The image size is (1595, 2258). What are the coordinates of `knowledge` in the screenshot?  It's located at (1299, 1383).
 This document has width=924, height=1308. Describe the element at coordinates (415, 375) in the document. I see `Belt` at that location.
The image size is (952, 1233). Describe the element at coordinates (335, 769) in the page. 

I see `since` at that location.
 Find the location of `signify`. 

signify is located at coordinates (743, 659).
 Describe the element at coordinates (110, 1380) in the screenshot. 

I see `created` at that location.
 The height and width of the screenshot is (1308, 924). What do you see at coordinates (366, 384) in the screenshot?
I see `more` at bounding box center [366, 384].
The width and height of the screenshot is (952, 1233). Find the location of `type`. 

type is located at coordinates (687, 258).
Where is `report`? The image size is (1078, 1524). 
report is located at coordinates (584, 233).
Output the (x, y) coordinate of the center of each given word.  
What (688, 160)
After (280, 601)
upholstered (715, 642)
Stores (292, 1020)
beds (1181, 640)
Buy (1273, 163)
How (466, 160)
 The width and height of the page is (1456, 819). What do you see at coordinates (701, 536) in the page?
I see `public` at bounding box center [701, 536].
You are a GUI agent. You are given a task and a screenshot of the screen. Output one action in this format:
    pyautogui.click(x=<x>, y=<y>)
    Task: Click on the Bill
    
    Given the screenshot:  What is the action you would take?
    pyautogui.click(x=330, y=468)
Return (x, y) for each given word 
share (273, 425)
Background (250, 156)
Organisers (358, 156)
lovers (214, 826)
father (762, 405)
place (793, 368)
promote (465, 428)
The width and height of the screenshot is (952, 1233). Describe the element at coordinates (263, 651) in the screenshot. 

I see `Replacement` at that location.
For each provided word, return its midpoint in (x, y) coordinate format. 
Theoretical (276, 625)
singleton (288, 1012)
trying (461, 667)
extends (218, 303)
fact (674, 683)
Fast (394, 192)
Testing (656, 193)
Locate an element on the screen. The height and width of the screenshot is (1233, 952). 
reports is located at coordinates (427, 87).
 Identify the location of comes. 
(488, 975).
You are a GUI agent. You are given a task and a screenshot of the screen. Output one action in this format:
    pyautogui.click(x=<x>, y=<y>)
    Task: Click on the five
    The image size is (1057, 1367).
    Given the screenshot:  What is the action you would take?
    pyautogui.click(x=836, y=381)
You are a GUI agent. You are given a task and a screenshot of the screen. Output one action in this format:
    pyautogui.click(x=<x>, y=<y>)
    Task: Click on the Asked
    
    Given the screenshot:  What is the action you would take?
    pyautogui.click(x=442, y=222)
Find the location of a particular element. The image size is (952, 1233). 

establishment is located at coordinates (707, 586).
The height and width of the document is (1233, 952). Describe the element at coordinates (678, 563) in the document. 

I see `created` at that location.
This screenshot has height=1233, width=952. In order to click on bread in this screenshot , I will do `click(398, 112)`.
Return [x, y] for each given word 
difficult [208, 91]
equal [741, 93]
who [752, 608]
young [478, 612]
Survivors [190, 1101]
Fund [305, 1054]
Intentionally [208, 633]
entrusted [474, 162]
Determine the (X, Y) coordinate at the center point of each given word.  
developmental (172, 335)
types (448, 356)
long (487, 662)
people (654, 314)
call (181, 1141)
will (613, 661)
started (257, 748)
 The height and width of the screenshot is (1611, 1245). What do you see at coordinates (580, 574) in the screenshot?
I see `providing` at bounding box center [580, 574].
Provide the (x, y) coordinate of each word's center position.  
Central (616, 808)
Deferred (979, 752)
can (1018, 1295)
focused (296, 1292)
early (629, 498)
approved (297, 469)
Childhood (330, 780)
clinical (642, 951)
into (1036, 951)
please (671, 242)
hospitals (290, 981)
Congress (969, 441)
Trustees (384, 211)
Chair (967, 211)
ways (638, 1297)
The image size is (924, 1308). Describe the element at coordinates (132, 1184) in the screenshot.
----------------
_SET TASK_: Reproduce all of the items above verbatim, in their original order.

_ANSWER TO THE PROBLEM_:
The image size is (1595, 2258). What are the coordinates of `knowledge` in the screenshot?  It's located at (1299, 1383).
 This document has width=924, height=1308. Describe the element at coordinates (415, 375) in the document. I see `Belt` at that location.
The image size is (952, 1233). Describe the element at coordinates (335, 769) in the page. 

I see `since` at that location.
 Find the location of `signify`. 

signify is located at coordinates (743, 659).
 Describe the element at coordinates (110, 1380) in the screenshot. 

I see `created` at that location.
 The height and width of the screenshot is (1308, 924). What do you see at coordinates (366, 384) in the screenshot?
I see `more` at bounding box center [366, 384].
The width and height of the screenshot is (952, 1233). Find the location of `type`. 

type is located at coordinates (687, 258).
Where is `report`? The image size is (1078, 1524). 
report is located at coordinates (584, 233).
Output the (x, y) coordinate of the center of each given word.  
What (688, 160)
After (280, 601)
upholstered (715, 642)
Stores (292, 1020)
beds (1181, 640)
Buy (1273, 163)
How (466, 160)
 The width and height of the page is (1456, 819). What do you see at coordinates (701, 536) in the page?
I see `public` at bounding box center [701, 536].
You are a GUI agent. You are given a task and a screenshot of the screen. Output one action in this format:
    pyautogui.click(x=<x>, y=<y>)
    Task: Click on the Bill
    
    Given the screenshot:  What is the action you would take?
    pyautogui.click(x=330, y=468)
Return (x, y) for each given word 
share (273, 425)
Background (250, 156)
Organisers (358, 156)
lovers (214, 826)
father (762, 405)
place (793, 368)
promote (465, 428)
The width and height of the screenshot is (952, 1233). Describe the element at coordinates (263, 651) in the screenshot. 

I see `Replacement` at that location.
For each provided word, return its midpoint in (x, y) coordinate format. 
Theoretical (276, 625)
singleton (288, 1012)
trying (461, 667)
extends (218, 303)
fact (674, 683)
Fast (394, 192)
Testing (656, 193)
Locate an element on the screen. The height and width of the screenshot is (1233, 952). 
reports is located at coordinates (427, 87).
 Identify the location of comes. 
(488, 975).
You are a GUI agent. You are given a task and a screenshot of the screen. Output one action in this format:
    pyautogui.click(x=<x>, y=<y>)
    Task: Click on the five
    The image size is (1057, 1367).
    Given the screenshot:  What is the action you would take?
    pyautogui.click(x=836, y=381)
You are a GUI agent. You are given a task and a screenshot of the screen. Output one action in this format:
    pyautogui.click(x=<x>, y=<y>)
    Task: Click on the Asked
    
    Given the screenshot:  What is the action you would take?
    pyautogui.click(x=442, y=222)
Find the location of a particular element. The image size is (952, 1233). 

establishment is located at coordinates (707, 586).
The height and width of the document is (1233, 952). Describe the element at coordinates (678, 563) in the document. 

I see `created` at that location.
This screenshot has height=1233, width=952. In order to click on bread in this screenshot , I will do `click(398, 112)`.
Return [x, y] for each given word 
difficult [208, 91]
equal [741, 93]
who [752, 608]
young [478, 612]
Survivors [190, 1101]
Fund [305, 1054]
Intentionally [208, 633]
entrusted [474, 162]
Determine the (X, Y) coordinate at the center point of each given word.  
developmental (172, 335)
types (448, 356)
long (487, 662)
people (654, 314)
call (181, 1141)
will (613, 661)
started (257, 748)
 The height and width of the screenshot is (1611, 1245). What do you see at coordinates (580, 574) in the screenshot?
I see `providing` at bounding box center [580, 574].
Provide the (x, y) coordinate of each word's center position.  
Central (616, 808)
Deferred (979, 752)
can (1018, 1295)
focused (296, 1292)
early (629, 498)
approved (297, 469)
Childhood (330, 780)
clinical (642, 951)
into (1036, 951)
please (671, 242)
hospitals (290, 981)
Congress (969, 441)
Trustees (384, 211)
Chair (967, 211)
ways (638, 1297)
The image size is (924, 1308). Describe the element at coordinates (132, 1184) in the screenshot.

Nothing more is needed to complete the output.